TensorFlow Serving with TFX
Introduction
TensorFlow Serving is a flexible, high-performance serving system designed for deploying machine learning models in production environments. As part of the TensorFlow Extended (TFX) ecosystem, TensorFlow Serving allows you to transition smoothly from training models to deploying them in real-world applications with minimal effort.
In this tutorial, we'll explore:
- What TensorFlow Serving is and its key benefits
- How it integrates with the TFX ecosystem
- Setting up TensorFlow Serving
- Deploying models using different serving methods
- Best practices for model deployment
What is TensorFlow Serving?
TensorFlow Serving is a production-ready system that allows you to serve machine learning models in a scalable and efficient manner.

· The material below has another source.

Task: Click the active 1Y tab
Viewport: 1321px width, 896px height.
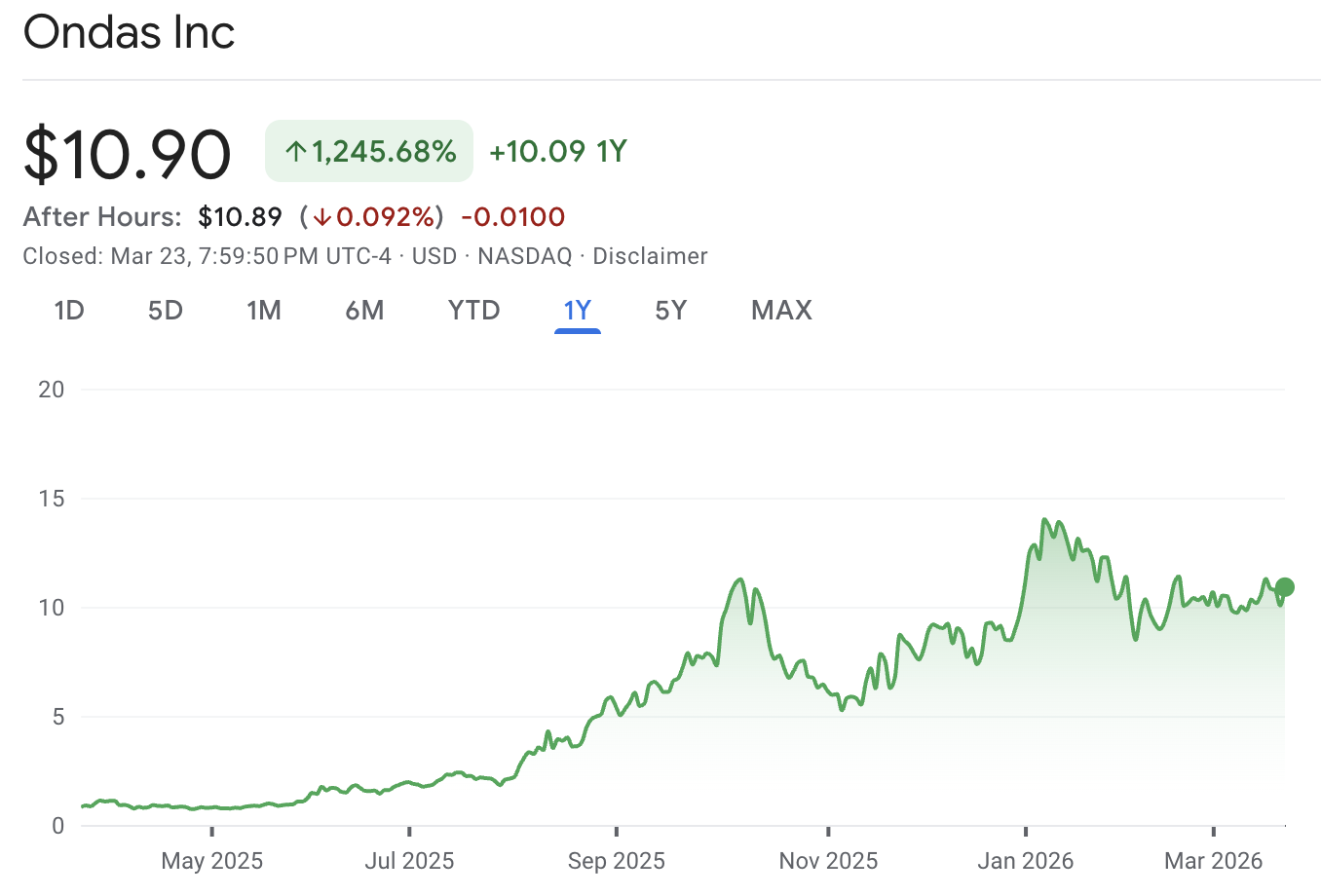Action: click(578, 311)
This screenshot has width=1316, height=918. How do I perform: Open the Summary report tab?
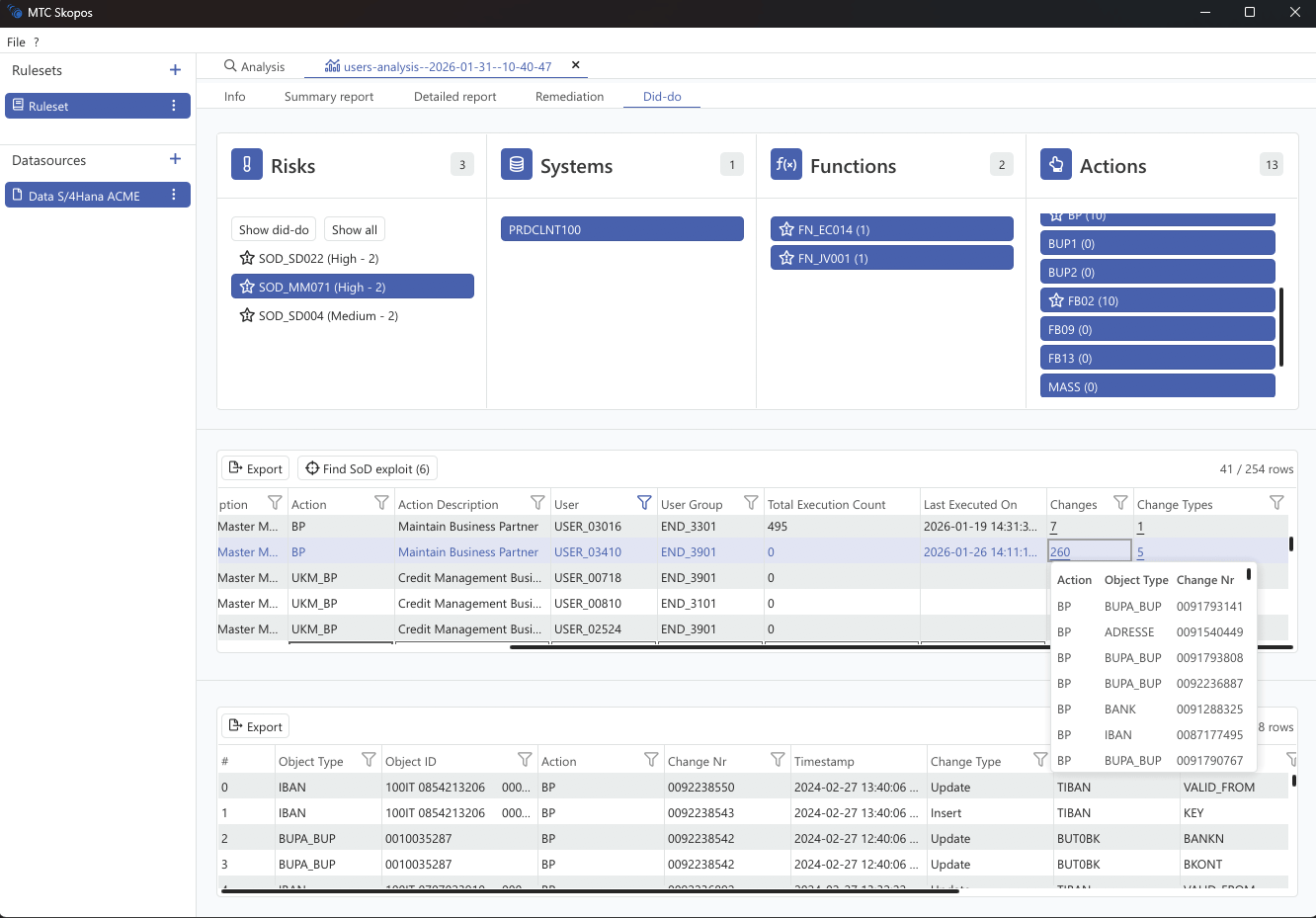pyautogui.click(x=329, y=97)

Unlike manual deployment approaches that require custom code, TensorFlow Serving provides a standardized way to deploy models with the following benefits:
- Version management: Serve multiple versions of your model simultaneously
- Easy updates: Hot-swap new model versions without downtime
- High performance: Optimized for production workloads with batching support
- Flexibility: Serve via REST API or gRPC for different use cases
How TensorFlow Serving Works Within TFX
In the TFX ecosystem, TensorFlow Serving typically sits at the end of your machine learning pipeline:
- Your data is processed through TFX components like ExampleGen and Transform
- Models are trained with Trainer component
- Models are validated with Evaluator component
- Models are pushed to a model registry using Pusher component
- TensorFlow Serving deploys these models to serve predictions
Setting Up TensorFlow Serving
Let's start with installing the necessary dependencies:
# Install TensorFlow Serving
pip install tensorflow-serving-api
# For Docker-based deployment (recommended)
# Make sure Docker is installed on your system first
Preparing Your Model for Serving
Before we can serve a model, we need to export it in the SavedModel format, which is TensorFlow's standard serialization format:
import tensorflow as tf
# Assume we have a trained model
model = tf.keras.Sequential([
tf.keras.layers.Dense(128, activation='relu', input_shape=(10,)),
tf.keras.layers.Dense(64, activation='relu'),
tf.keras.layers.Dense(1)
])
model.compile(optimizer='adam',
loss='mse',
metrics=['mae'])
# Train the model (simplified for this example)
import numpy as np
x_train = np.random.random((1000, 10))
y_train = np.random.random((1000, 1))
model.fit(x_train, y_train, epochs=5, batch_size=32)
# Export the model in SavedModel format
export_path = "./saved_models/model/1" # Version number as subfolder
tf.saved_model.save(model, export_path)
print(f"Model saved to: {export_path}")
The output would look something like:
Model saved to: ./saved_models/model/1
Note the directory structure: we're saving the model in a version-specific subdirectory (1
). This enables TensorFlow Serving to handle multiple versions of the same model.
Deployment Options with TensorFlow Serving
Option 1: Docker-based Deployment (Recommended)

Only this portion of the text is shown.